§ OBJECTIVES:
1) In the Danny Aiello memoir passage below, for which performance was Aiello nominated as Best Actor in a Supporting Role?
2) Extend the Danny Aiello memoir passage below, starting after its final sentence.

Beloved stage and screen actor Danny Aiello’s big-hearted memoir reveals a man of passion, integrity, and guts—and lays bare one of the most unlikely success stories ever told.

Danny Aiello admits that he backed into his acting career by mistake. That’s easy to see when you begin at the beginning: raised by his loving and fiercely resilient mother in the tenements of Manhattan and the South Bronx, and forever haunted by the death of his infant brother, Danny struggled early on to define who he was and who he could be. It wasn’t until he took to the stage in the wee hours to belt out standards that Danny Aiello found his voice and his purpose: he was born to act. Performing in converted churches and touring companies led to supporting roles in such films as The Godfather: Part II and Moonstruck, and an Oscar nomination for his role as the embattled Salvatore in Spike Lee’s Do the Right Thing. For a guy who had never set foot in an acting class, this was supreme validation for being an outsider who followed his heart.

In a raw and real chronicle of his gritty urban past, Danny Aiello looks back with appreciation, amusement, and frank disbelief at his unconventional road to success. He offers candid observations on working with luminary directors Francis Ford Coppola, Woody Allen, and Robert Altman, among others, and a vast roster of actors, including Robert De Niro, Paul Newman, Madonna, Cher, and Lauren Bacall. He opens up about friends he loved, friends he lost, and the professional relationships that weren’t meant to be. Above all, Danny Aiello imparts a life lesson straight out of his own experience to anyone who’s ever felt like an outsider: It’s never too late to become who you want to be, to find happiness and fulfillment, and to embrace the winding road to get there.

Excerpt

I Only Know Who I Am When I Am Somebody Else Chapter One Searching for Me
In March 1990, I was sitting in the audience at L.A.’s Dorothy Chandler Pavilion, waiting for the winners to be announced at the sixty-second Academy Awards ceremony. All around me were gorgeous women and handsome men. The Oscars were the kind of event that showed this New York City kid just how far he had come from his beginnings on the streets of the West Side of Manhattan and the South Bronx.

My stomach was tied in knots. That year, I was nominated as Best Actor in a Supporting Role for my performance as Sal Frangione in Spike Lee’s controversial film Do the Right Thing.

The nomination was so important to me. It told me, You’re not only a working actor, but you’ve been accepted by your peers. For a guy who never set foot in an acting class and who only started his career in his mid-thirties, this was a supreme validation.

I recall clearly what else I felt that night, with all the glitter and glamour flowing around me like a river.

No matter where I was, I was an outsider. Even with an Oscar nomination and everybody talking about my performance, I still had a nagging sense that somehow I didn’t belong.

It’s a feeling that I’ve always had. At something like this major awards event, the sense of being an outsider was especially sharp. What am I doing here? I kept thinking. I wasn’t a member of the Hollywood inner circle. I grew up working-class, not privileged. I’m street. And here I was, surrounded by people who were more like avenues, landscaped boulevards, private drives.

§ DATASET EXTRACT:

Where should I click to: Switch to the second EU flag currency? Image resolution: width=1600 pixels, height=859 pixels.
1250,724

--

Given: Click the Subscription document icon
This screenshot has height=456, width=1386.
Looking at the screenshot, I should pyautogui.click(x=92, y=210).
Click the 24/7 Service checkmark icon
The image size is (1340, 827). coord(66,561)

§ EXPECTED RESULTS:
1) His performance as Sal Frangione in Spike Lee's Do the Right Thing.

2)
The thing about being an actor, though, is that you’re never alone. With me that evening were all the characters I had ever portrayed in the movies and on the stage. They whispered in my ear, telling me that while winning isn’t everything, losing doesn’t have a hell of a lot to say for itself. Those voices are always present.

Throughout my life, I’ve always been searching for me. Creating characters is part of that search. At the Oscars that night, the truth was both simple and complicated.

I only know who I am when I am somebody else.

It sounds like a riddle, but it’s the reality of my life. When I’m playing a character, only then do I know who I am, only then am I complete.

I’ve experienced dark times in my life when I’ve been an outsider even to myself. I’ve been so depressed and confused that I’ve experienced a loss of self. Acting helped save me.

Geena Davis, who was presenting the Best Actor in a Supporting Role award that evening, stepped up to the podium onstage. She introduced all the contenders, my name among them. I was up against some heavy hitters: Marlon Brando, Denzel Washington, Martin Landau, and Dan Aykroyd.

“The Academy Award for this year’s best supporting actor goes to . . .” She struggled opening up the envelope.

The moment hung in the balance for me. In a lot of ways, it represented a culmination of the journey I was on, leading me to great heights and devastating lows, transporting me to places like the Dorothy Chandler Pavilion in Los Angeles.

I want to invite you, the reader, on this journey in search of self. It’s my hope that this personal journey of mine might help you on yours.

Come on along.

About The Author

Danny Aiello is a beloved American actor and Academy Award–nominee who has appeared in numerous motion pictures, most famously Moonstruck and Do the Right Thing, as well as Once Upon a Time in America, Ruby, The Godfather: Part II, Hudson Hawk, The Purple Rose of Cairo, Léon: The Professional, Two Days in the Valley,and Dinner Rush. He is also known for his role as Don Domenico Clericuzio in the CBS television miniseries Mario Puzo’s The Last Don.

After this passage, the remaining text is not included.